私たちの食を支えている第一次産業は、深刻な人手不足に悩まされています。

なかでも漁業は単なる人手不足の問題だけでなく、水産資源の減少や適切な管理という課題も抱えており、これらを解決しなければ漁獲生産量の下落は避けられません。

そこで注目されているのが漁業DXや水産業DXです。

今回の記事では、「漁業・水産業DXとは?」「漁業・水産業DXの現状と課題」「漁業・水産業DXのメリット」について詳しく解説していきます。

漁業・水産業DXを導入して成功した企業のDX事例も併せて紹介していきますので、ぜひ参考にしてください。

漁業・水産業DXとは?

水産物などを捕獲する漁業とそれらを加工して出荷する水産業は、人の手による作業が多く、従事者の高齢化と労働力不足が問題となっています。

物理的な課題解決のために、外国人実習生の活用も行われていますが、根本的な解決には至っていません。

そこで注目されているのが「漁業・水産業DX」です。

第1次産業である漁業・水産業と、第4次産業を基盤とするDXの融合は、今後、漁業・水産業の効率化や省力化に大きく貢献すると言われており、水産庁もDX導入を強く推進しています。
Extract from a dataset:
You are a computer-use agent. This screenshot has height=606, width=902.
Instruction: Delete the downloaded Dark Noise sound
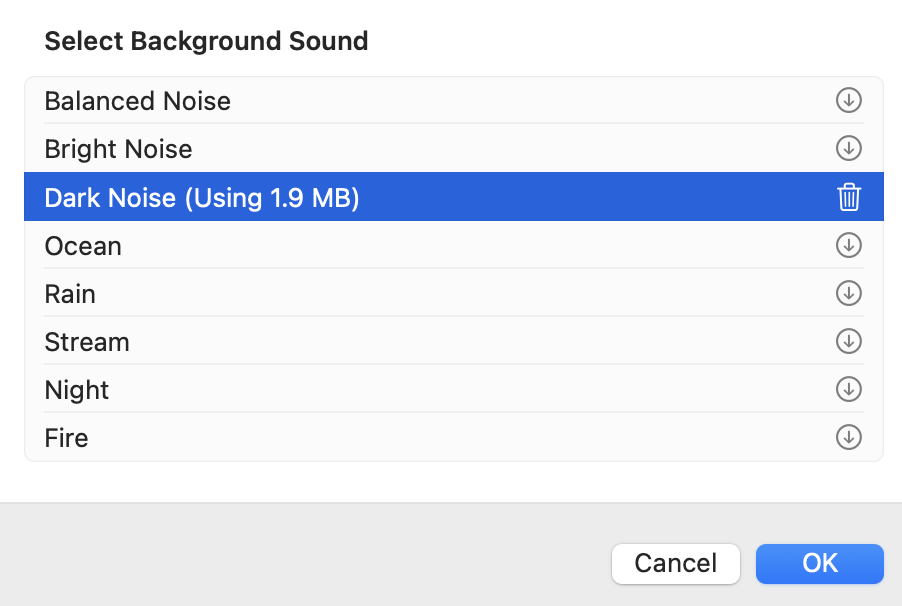tap(848, 197)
例えば、今までは熟練の漁師による「勘」や「経験」に頼っていた捕獲量ですが、こうした操業は時に非効率を招き、漁獲量不振に至ることもあります。

手作業による漁獲報告など、業務負担が大きいのも問題です。

ICT技術やAIを活用し、水産資源をデータ化し活用することで、貴重な水産資源の保護と漁獲量増加を目指すことが期待されます。

またIoTの活用は、水産物がより多くの消費者のもとへ届けられる可能性を秘めており、漁業・水産業活性化のカギとなっているのです。

漁業・水産業DXの現状と課題

 

海に囲まれた日本において、漁業は日本の産業を支える屋台骨のひとつでした。

しかし世界1位だった日本の漁業生産量は1984年をピークに減少をたどり、2015年にはピーク時の半分、世界第7位と転落しています。
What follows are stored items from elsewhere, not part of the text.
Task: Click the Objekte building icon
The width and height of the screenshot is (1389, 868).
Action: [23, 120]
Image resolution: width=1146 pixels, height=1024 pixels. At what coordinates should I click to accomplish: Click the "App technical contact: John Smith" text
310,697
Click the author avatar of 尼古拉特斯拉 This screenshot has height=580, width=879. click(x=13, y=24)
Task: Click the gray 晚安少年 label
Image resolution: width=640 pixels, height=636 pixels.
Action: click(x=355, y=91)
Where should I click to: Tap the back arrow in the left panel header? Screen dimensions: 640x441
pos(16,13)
日本の漁業・水産業が抱える現状と課題は何なのでしょうか。

漁業・水産業DXの現状と課題①労働者不足

第一次産業の労働力不足は深刻で、漁業・水産業も例外ではありません。

水産業はいわゆる3K(キツイ・汚い・危険)のイメージが強く、若い人が敬遠する傾向があります。

このままでは熟練の漁師の知見やノウハウを後継者に伝えることができず、そのまま廃業するケースが増加、さらなる労働者不足の加速につながっていくとされています。

今後、漁業・水産業の未来を支えていくためには、若手人材の育成は不可欠なのです。

漁業・水産業DXの現状と課題②水産資源のデータ不足

今まで漁師の勘や経験に頼ってきた漁業では、水産資源のデータが圧倒的に不足しています。

近年、気候変動などの影響もあって世界的に海洋環境は激変しており、漁獲量にも大きな変化がもたらされています。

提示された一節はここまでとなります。